Kapitalizma için insan, parası kadar değerlidir. Bu yüzden onun için insanlığın değil de, %20’nin yaşamı önemlidir. ABD’de de halkın %80’i, servetin %20’siyle geçinirken ya da Afrika’da çocuklar açlıktan ölürken kimse “kriz var!” demedi. Kapitalizma’nın ne olduğunu, beşeriyeti nasıl sömürdüğünü Üstad’ın şu mısralarından daha güzel ne ifade edebilir:
“Allah’ın on pulunu bekleye dursun on kul;
Bir kişiye tam dokuz, dokuz kişiye bir pul.
Bu taksimi kurt yapmaz kuzulara şah olsa;
Yaşasın, kefenimin kefili karaborsa!”
Zekat vermeyi, faizi terketmeyi, alırken ve satarken adaleti gözetmeyi emreden Allah buyruğu ve zekatın ticaret malından, paradan, hayvandan ve tarla ürünlerinden kimlere, ne kadar ve nasıl verileceğine dair peygamber ölçüsünden habersiz olan Batı için Kapitalizma bir sömürü aracıdır.
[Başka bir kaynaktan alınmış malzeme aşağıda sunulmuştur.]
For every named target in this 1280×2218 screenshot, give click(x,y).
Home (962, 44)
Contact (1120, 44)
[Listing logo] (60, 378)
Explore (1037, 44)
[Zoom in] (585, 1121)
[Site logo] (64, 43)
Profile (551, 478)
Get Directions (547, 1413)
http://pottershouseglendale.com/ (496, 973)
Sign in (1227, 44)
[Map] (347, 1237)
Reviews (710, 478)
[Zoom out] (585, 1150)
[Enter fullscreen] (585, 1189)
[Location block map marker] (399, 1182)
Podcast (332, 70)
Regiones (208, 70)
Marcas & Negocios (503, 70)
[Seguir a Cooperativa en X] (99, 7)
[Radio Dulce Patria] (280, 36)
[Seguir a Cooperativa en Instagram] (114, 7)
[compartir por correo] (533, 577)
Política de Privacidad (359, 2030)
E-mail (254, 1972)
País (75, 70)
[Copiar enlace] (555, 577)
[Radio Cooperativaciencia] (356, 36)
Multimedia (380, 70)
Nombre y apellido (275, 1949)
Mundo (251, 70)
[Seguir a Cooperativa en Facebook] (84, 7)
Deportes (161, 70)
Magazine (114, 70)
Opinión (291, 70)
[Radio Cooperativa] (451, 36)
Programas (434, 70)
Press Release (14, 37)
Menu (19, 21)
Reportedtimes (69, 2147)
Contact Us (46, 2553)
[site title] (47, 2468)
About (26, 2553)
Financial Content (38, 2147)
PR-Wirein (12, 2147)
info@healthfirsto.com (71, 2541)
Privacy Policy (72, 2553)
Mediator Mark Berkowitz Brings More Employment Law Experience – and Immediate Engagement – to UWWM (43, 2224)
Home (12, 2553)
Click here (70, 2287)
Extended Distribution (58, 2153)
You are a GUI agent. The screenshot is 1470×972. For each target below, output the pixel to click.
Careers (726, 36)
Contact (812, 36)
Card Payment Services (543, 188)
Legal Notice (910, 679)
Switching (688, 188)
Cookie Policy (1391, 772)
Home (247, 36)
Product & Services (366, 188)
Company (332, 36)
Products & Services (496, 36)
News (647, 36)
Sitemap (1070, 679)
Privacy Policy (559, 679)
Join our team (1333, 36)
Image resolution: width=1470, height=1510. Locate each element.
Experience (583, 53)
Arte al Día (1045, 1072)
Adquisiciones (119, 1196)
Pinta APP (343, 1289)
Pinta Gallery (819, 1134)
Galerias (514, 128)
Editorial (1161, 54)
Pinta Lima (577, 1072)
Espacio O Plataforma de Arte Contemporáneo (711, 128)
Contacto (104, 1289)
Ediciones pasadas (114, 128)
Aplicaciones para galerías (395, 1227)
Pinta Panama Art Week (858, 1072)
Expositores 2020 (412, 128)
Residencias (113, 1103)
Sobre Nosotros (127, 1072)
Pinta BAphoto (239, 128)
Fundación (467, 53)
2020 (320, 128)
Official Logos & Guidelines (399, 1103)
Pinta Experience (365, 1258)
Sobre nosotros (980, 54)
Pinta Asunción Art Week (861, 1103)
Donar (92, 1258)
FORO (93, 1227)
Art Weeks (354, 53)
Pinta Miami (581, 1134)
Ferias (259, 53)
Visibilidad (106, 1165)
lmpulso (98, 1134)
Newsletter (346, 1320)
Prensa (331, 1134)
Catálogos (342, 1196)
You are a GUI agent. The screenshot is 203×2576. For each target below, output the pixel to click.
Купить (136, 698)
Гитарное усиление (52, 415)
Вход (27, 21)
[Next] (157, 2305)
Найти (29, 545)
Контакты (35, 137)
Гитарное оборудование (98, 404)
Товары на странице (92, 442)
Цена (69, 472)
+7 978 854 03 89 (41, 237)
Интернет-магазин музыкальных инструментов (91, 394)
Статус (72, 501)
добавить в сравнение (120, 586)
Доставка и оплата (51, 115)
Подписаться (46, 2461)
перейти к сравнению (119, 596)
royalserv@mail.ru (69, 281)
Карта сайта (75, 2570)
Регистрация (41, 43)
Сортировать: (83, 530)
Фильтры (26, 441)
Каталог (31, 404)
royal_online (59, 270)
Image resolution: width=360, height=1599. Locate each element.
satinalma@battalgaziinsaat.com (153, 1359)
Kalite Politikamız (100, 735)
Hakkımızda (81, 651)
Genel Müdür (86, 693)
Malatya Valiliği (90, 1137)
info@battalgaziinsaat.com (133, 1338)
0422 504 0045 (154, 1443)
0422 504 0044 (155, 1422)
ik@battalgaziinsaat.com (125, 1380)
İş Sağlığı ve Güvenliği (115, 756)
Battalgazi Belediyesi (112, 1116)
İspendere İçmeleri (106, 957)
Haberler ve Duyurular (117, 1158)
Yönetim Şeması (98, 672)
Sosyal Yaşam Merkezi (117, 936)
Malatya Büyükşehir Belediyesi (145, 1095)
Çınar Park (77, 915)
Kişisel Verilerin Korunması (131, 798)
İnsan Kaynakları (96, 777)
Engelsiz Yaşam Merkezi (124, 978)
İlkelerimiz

Bu yüzden Batı kentlerindeki müzelerde sergilenen eşyalar onların Afrika’da, Asya’daki yaptıkları sömürünün bir kanıtıdıdır. Batı küresel hırsızlık, demektir. Kapitalizma ise bu sistemin finans ayağını teşkil eder.
İslam zenginden alıp, fakire; Kapitalizma ise fakirden alıp zengine verir. Batı, işgal ve istila demektir. Tek imar ettiği kıta Avrupa’dır.
Müslüman gençlik ortalama ömrü bir asır olan sistemleri değil, köklere doğru ezele, göklere doğru ebede uzanan bir sistemin aşkına, vecdine, diyalektiğine, estetiğine, irfanına, idrakine sahiptir.

BATININ ARAYIŞI

“Bir buçuk asırdır yanıp kavrulan, bunca keşfine ve oyuncağına rağmen buhranını yenemeyen ve kurtuluşunu arayan batı adamının bulamadığını, Türk’ün de yine bir buçuk asırdır işte bu batı adamında bulduğunu sandığı şeyi o mübarek oluş sırrını çözecek ve her sistem ve mezhep, ortada ne kadar hastalık varsa tedavisinin ve ne kadar cennet hayali varsa hakikatinin İslam’da olduğunu gösterecek ve bu tavırla yurduna, İslam alemine ve bütün insanlığa numunelik teşkil edecek bir gençlik…”
Batının bütün keşiflerinin ve madde planındaki terakkisinin buhranına çare olamaması, ev büyüklüğündeki kasasının içine giren, kapı üzerine örtülünce içeride kalan, dışarıyla hiçbir şekilde irtibat kuramayan, nihayet öleceğini anlayınca dişleriyle parmaklarından akıttığı kanla duvara, “Dünyanın en zengin adamı paraların içerisinde açlıktan öldü.” diye yazan bir kapitalistin haline benzer. Huzur ve saadet, makina dişlileri arasında üretilen bir ihtiyaç maddesi değil ki, Mercedes ya da BMW fabrikasında üretip dünyaya ihraç edilsin. Maddede kurtuluş arayan Batılı adam evini, ailesini dağıttı. Adına dünyayı sömürdüğü kilesiyi de satıyor. Biz de, maddeyi bulunca bütünüyle manayı kaybeden Batılı adamın izinde, onu yatağa mahkum eden hastalıkta çare arıyoruz; “Ne umarsın bacından bacın ölür acından.”
Her nev’i hastalığın çaresi, ve her çeşit cennetin hayali İslam’da olduğuna göre niçin müslümanlar hasta ve neden bir ateş çemberinin içinde?! Doktordan reçeteyi alan fakat ilaçları doktorun tayin ettiği şekilde kullanmayan hasta nasıl tedavi olamazsa, İslam’ın buyruklarını bütünüyle tatbik etmeyenler de Allah Azze ve Celle’nin iman edenlere vadettiği menzillere ulaşamaz.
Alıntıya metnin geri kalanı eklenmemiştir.